Yes, it’s true folks. I am immeasurable. This I discover at a session in Maggie’s. I can’t remember why I am there – that is, I knew at the time but have since forgotten. I am not completely simple (yet). One of the workers – and I am sure there is a better name but cannot think of one – asks me if I would like to join a session on prosthesis and bra fitting. This sounds just right. I have had dire sessions in a variety of ladies’ lingerie departments with women who claim to be trained in fitting a post-surgery bra but who seemed incapable. The one exception was at Rigby and Peller but although they do fantastic lingerie, they do not make pocketed bras and I would have to have a pocket sewn in. After shelling out over £60 for one, I do not feel inclined to pay for a pocket. Note to Rigby and Peller – get your act together and you could clean up. Their fitters are superb; lovely women dressed in black and with a really good attitude. They view you with a gimlet eye and then produce a garment in the right size.
So, having been to Marks and Spencers twice (and the service the first time was so bad the fitter reduced me to tears and I complained to the MD – would he really have wanted his mother or sister treated like that?), I decide that expert fitters would be just the job.

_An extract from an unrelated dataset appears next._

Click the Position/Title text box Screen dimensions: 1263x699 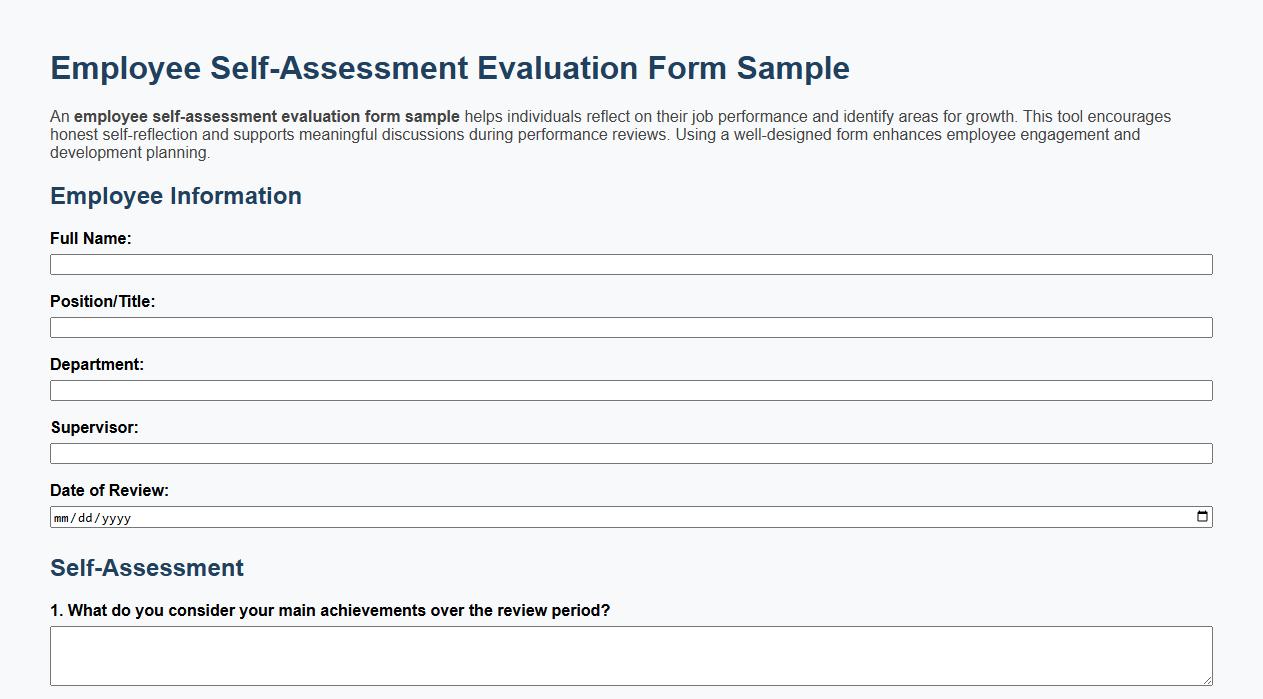631,327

Someone has brought cookies and a fantastic cake with a bra on it in silver sprinkles. I love the extra touches and the trouble people go to in order to give us a good experience. So people are sitting around drinking tea and chatting, looking through catalogues and in the corner are 2 ladies with a rack of bras and swimsuits and a small queue of women waiting to be measured. I am carrying lots of bags as I hadn’t envisaged being measured but dump them quietly in a corner and wait my turn. When it comes, I have to pull up my camisole and top, my cardigan being kindly lifted by the lady behind. The woman looks at me disapprovingly. “Oh, you’re wearing one of those” she says. I am wearing a kind of crop top, Aah bra, Genie bra type thing. Anything else is rubbing and opening up my wound. “It doesn’t do anything for your shape” she says, helpfully. I start to wonder if this was a good idea. She produces a tape measure and begins to take measurements. After 3, she eyes me and offers her opinion. She says it as a question, a number with a query at the end as though I were testing her. I smile and say “Yes” because she is the one who has just measured me so surely she must have confidence in both her skills and what her tape measure tells her.
The problem with her measurement is that it varies in to other measurements I have had and now, between them all, I vary by a whole 6″. How can I be 6″ either way? 6″ is an awful lot to vary by. I smile and take the catalogue she offers and slink off, knowing I am immeasurable.